No judgment structure available for this case.

IN THE HIGH COURT OF NEW ZEALAND HAMILTON REGISTRY

I TE KŌTI MATUA O AOTEAROA KIRIKIRIROA ROHE

CIV-2020-419-000229

[2020] NZHC 2977

UNDER Section 14 of the Wills Act 2007

IN THE MATTER

of RUTH BARBARA MOORE AND

BRUCE IAN HUMBLE, Executors for an order validating a document as a will

Hearing: On the papers

Counsel:

S Ambler for the Executors

Judgment:

2 December 2020


JUDGMENT OF MUIR J


This judgment was delivered by me on Wednesday 2 December 2020 at 3.00 pm pursuant to Rule 11.5 of the High Court Rules.

Registrar/Deputy Registrar Date:…………………………

Counsel/Solicitors:

Tompkins Wake, Hamilton  [email protected]

Re Moore and Humble Application [2020] NZHC 2977 [2 December 2020]

Introduction

[1]    Ruth Barbara Moore and Bruce Ian Humble, who are the executors and trustees of the late Mrs Barbara Vera Chandler (both in terms of her will dated 16 March 2011 and draft will signed 16 September 2019), seek orders validating the latter document as her operative will. Although the September 2019 document (marked ‘Draft’), was signed in the presence of a witness no final document was produced or executed before Mrs Chandler unexpectedly died on 25 September 2019.

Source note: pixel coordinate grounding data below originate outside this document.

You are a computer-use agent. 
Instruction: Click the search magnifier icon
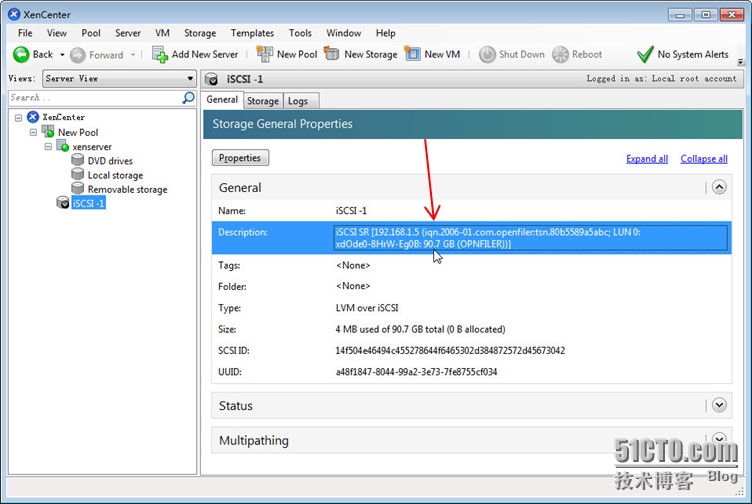point(189,98)
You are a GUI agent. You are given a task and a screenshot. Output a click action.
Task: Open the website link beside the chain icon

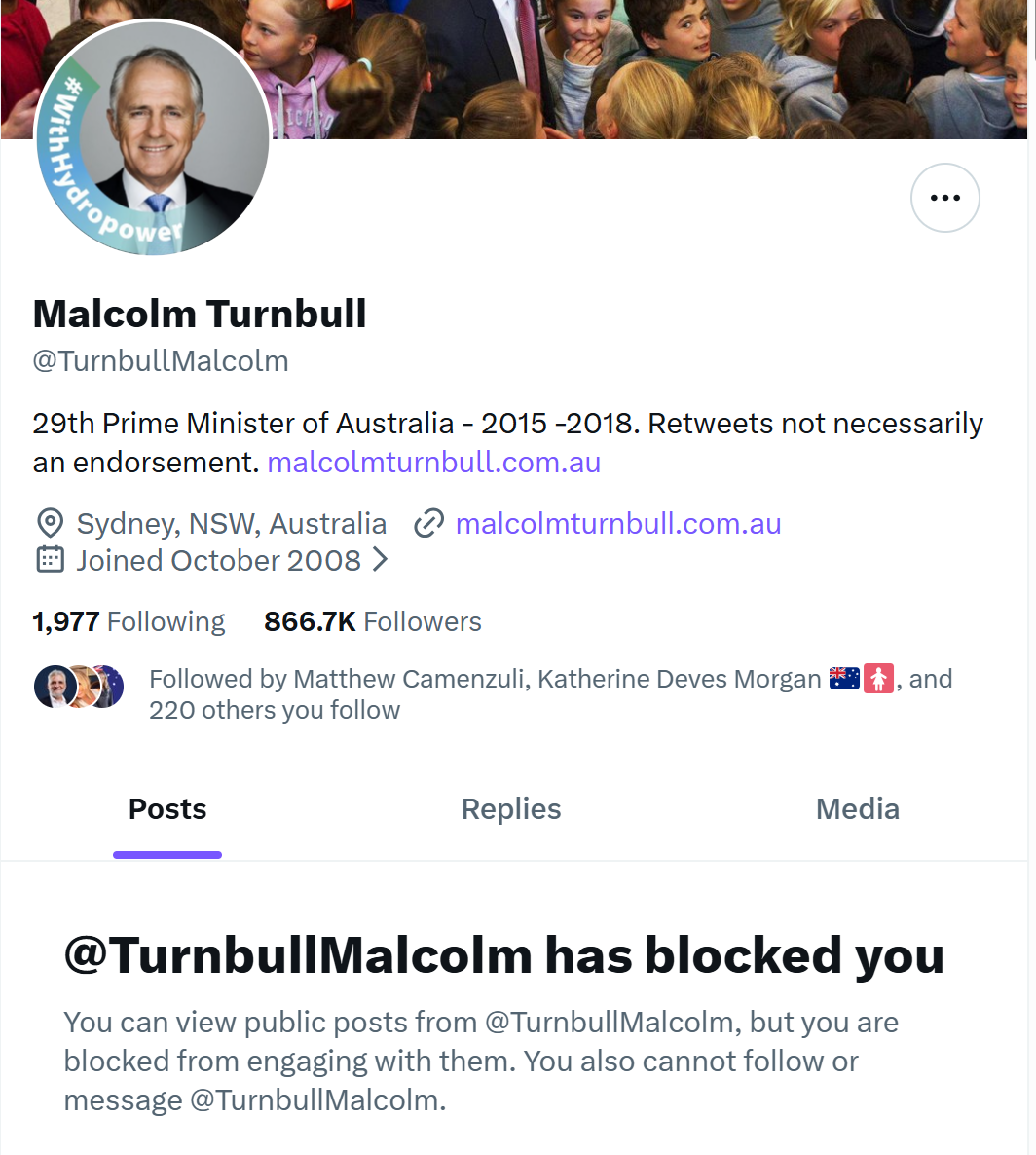[618, 524]
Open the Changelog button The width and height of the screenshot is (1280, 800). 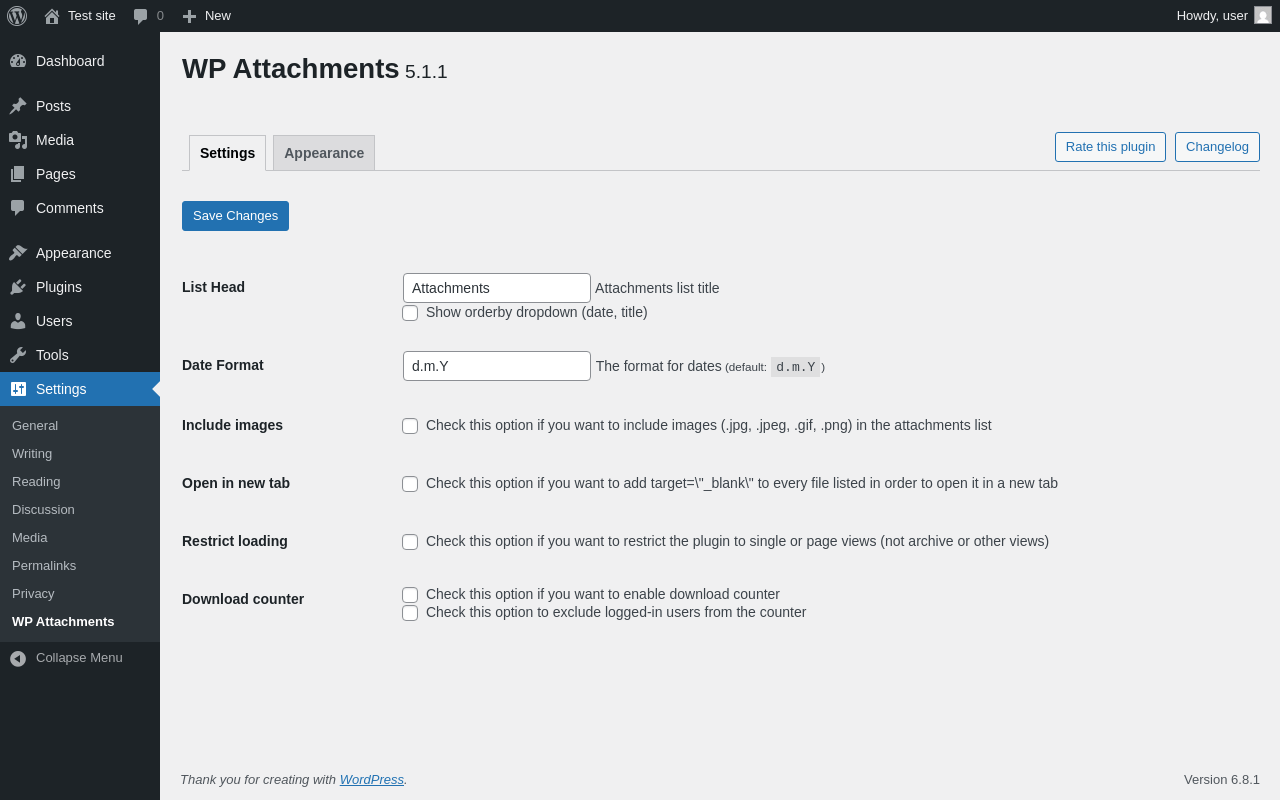tap(1217, 147)
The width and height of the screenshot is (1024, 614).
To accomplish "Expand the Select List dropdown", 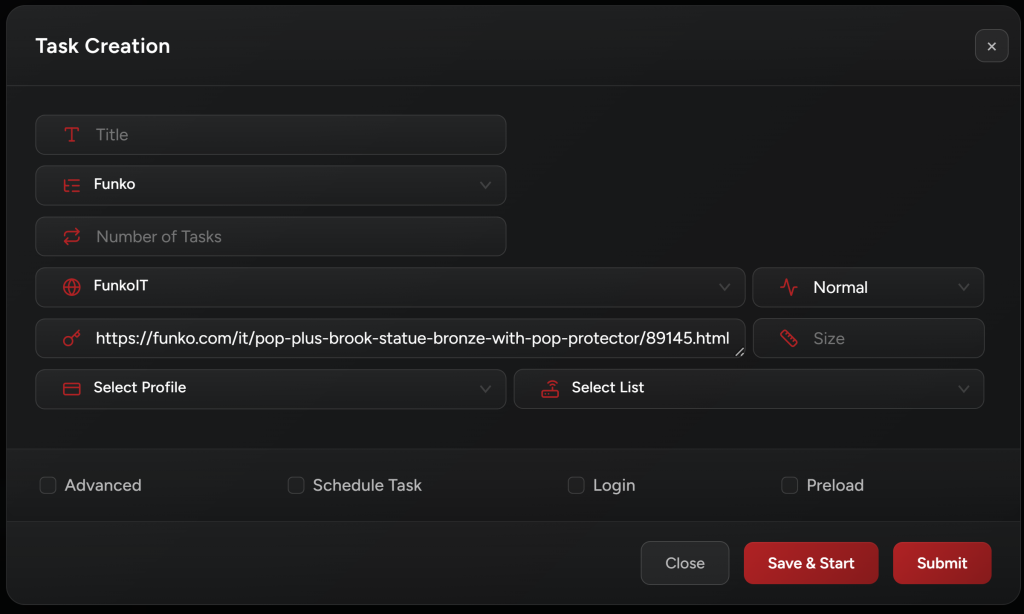I will coord(748,389).
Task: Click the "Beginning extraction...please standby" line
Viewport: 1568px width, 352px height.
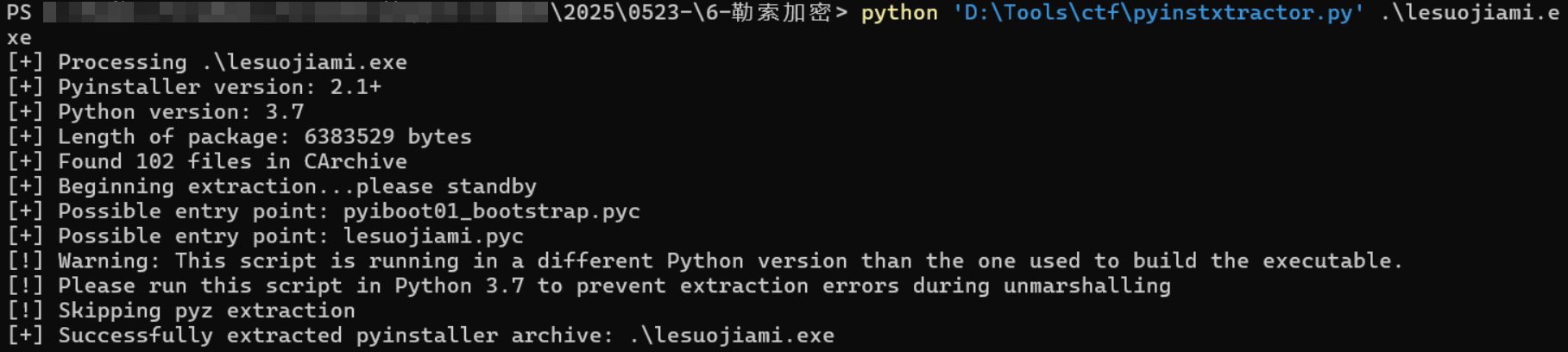Action: [296, 186]
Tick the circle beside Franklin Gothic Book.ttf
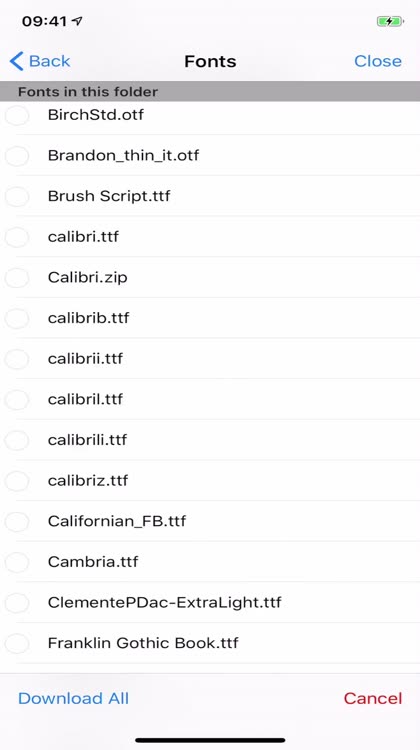 [17, 643]
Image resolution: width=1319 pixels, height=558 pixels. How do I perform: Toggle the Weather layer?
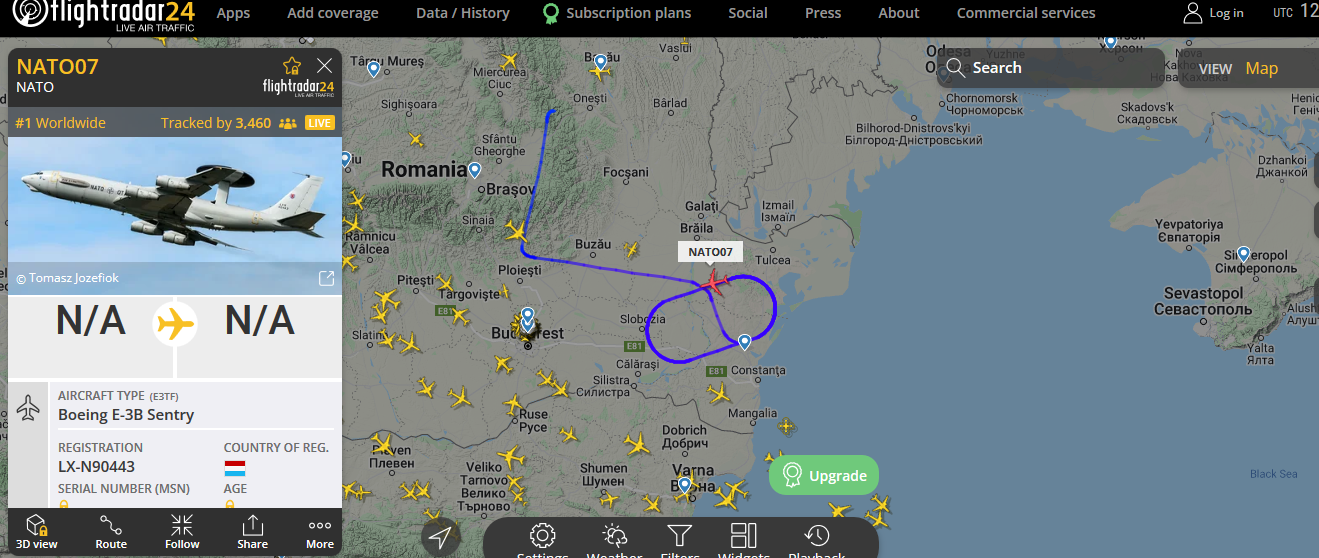(x=614, y=540)
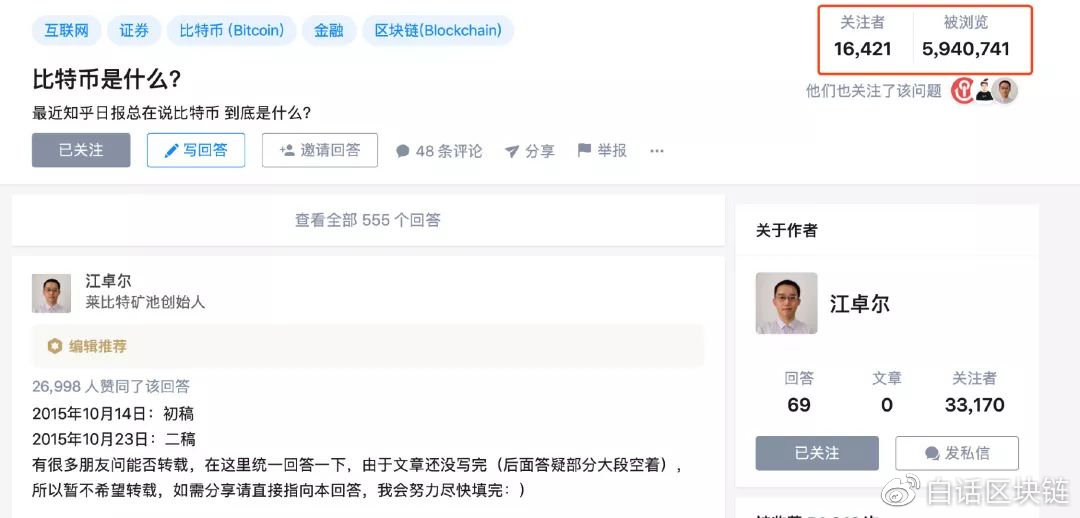1080x518 pixels.
Task: Expand 查看全部 555 个回答
Action: (368, 220)
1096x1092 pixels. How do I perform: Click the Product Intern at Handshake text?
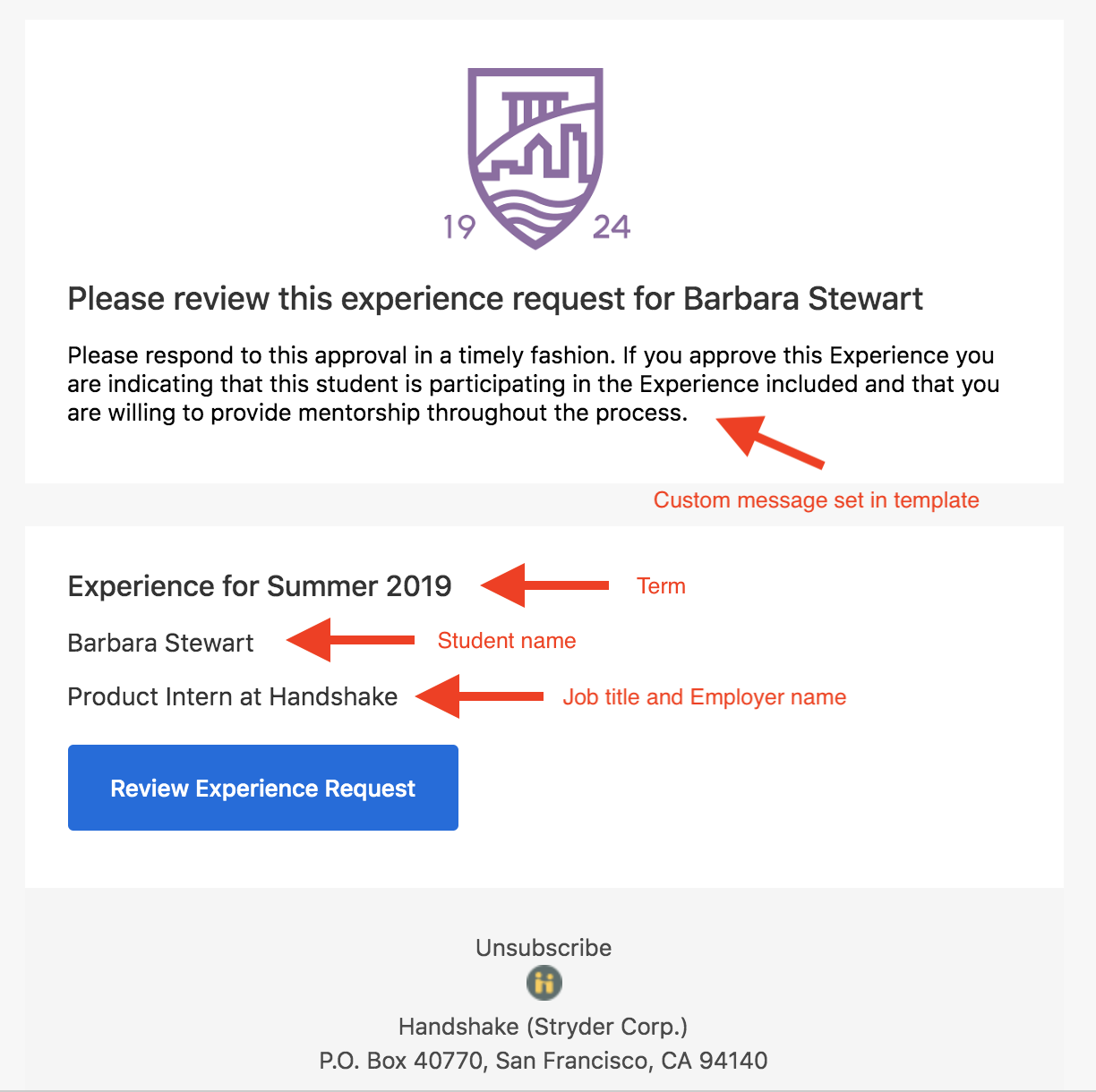coord(233,696)
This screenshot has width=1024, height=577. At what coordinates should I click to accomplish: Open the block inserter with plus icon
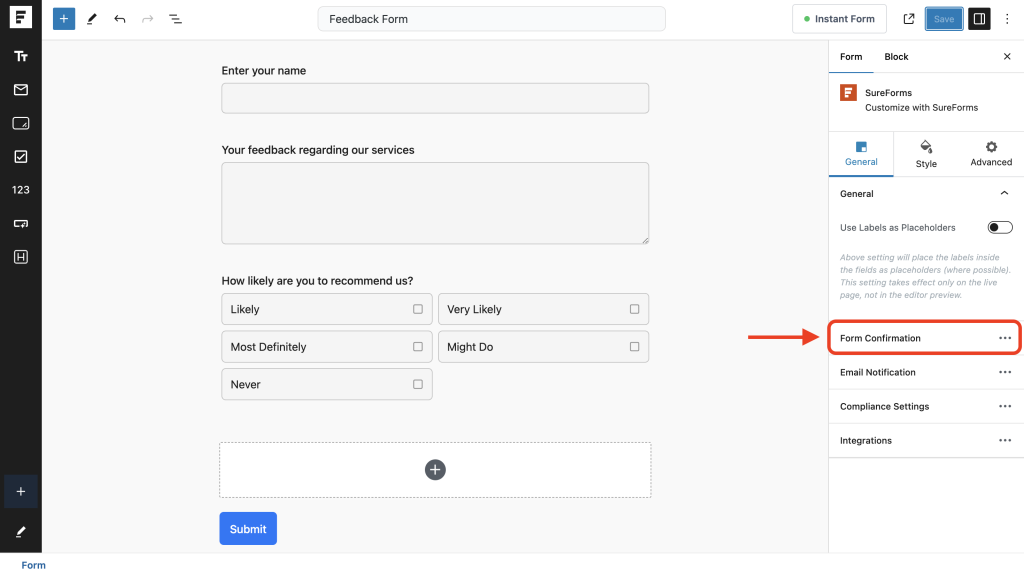(x=63, y=18)
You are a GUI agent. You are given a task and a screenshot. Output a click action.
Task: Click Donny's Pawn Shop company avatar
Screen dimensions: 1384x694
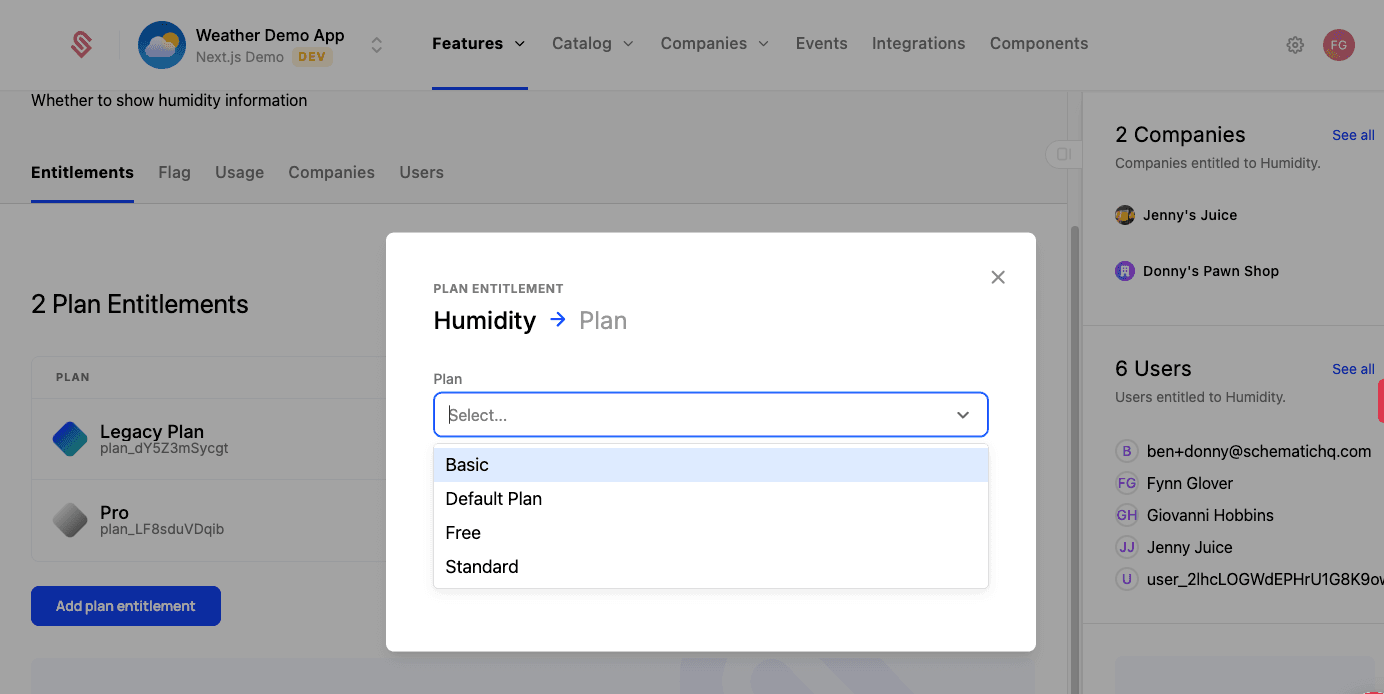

[2]    No notices of opposition have been filed in respect of the application. I am satisfied that all parties with a valid interest in the proceedings have been properly notified.

[3]    The applicants now seek orders on the papers validating the signed draft document as Mrs Chandler’s Last Will and Testament.

The relevant legal principles

[4]    Under s 14 of the Wills Act 2007 (the Act) the High Court may declare a document to be a will if the following conditions are satisfied:

(a)it appears to be a will;

(b)the document in question:

(i)does not comply with s 11 of the Act;

(ii)came into existence in or out of New Zealand;

(c)the Court is satisfied that the document expresses the deceased person’s testamentary intentions.

[5]Pursuant to s 11 of the Act, for a will to be valid it must be:

(a)in writing;

(b)signed and witnessed;

(c)signed by the will-maker or by someone appointed on their behalf in the presence; and

(d)signed with two witnesses present who then sign the document in the presence of the will-maker.

[6]    These formal requirements have not been satisfied in respect of the September 2019 document.

[7]    Before validating an informal document the Court must evaluate the relevant circumstances and reach a conclusion based on cogent evidence that the document expresses the deceased person’s testamentary intentions.1 The Court must focus on the will-maker’s intentions rather than the formal steps necessary to implement the same.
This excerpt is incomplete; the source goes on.